▸ **AIM OF THE TASK**
Rewrite only the rows from the line with "Image resolution: width=1512" to the line with "Clear network log", changing "Share Widget" to "Bookmark" and leaving everything else as it is.

▸ **GIVEN DATA**
=-=-=

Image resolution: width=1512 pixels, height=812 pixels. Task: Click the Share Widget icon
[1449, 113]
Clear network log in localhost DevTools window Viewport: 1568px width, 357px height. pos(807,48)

=-=-=

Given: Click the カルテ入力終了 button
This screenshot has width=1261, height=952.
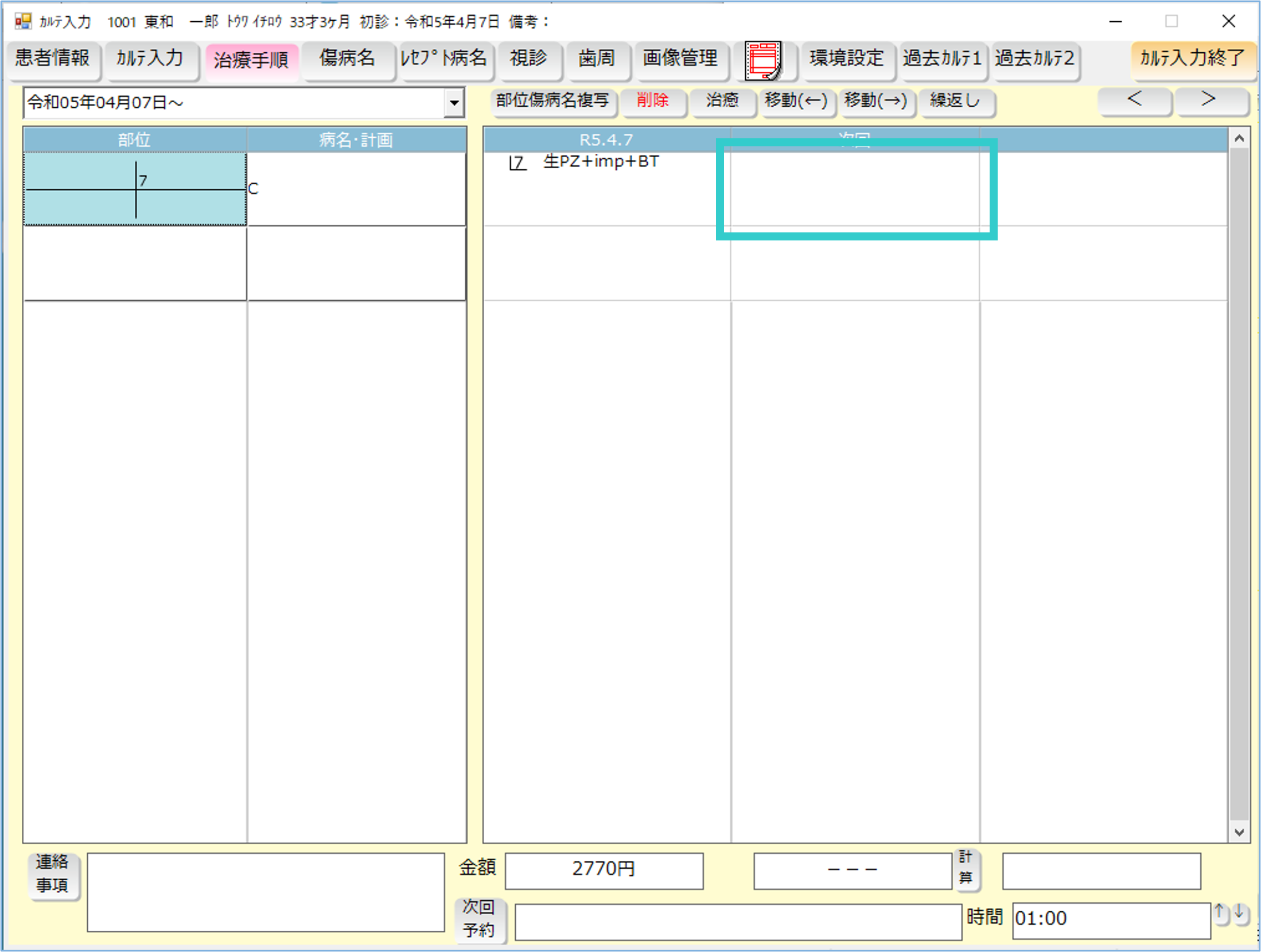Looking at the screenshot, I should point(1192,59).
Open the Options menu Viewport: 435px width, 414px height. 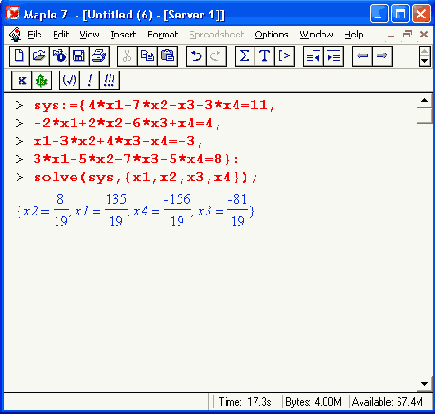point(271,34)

=-=-=

▸ **TASK ANSWER**
Image resolution: width=1512 pixels, height=812 pixels. Task: Click the Bookmark icon
[1449, 113]
Clear network log in localhost DevTools window Viewport: 1568px width, 357px height. pos(807,48)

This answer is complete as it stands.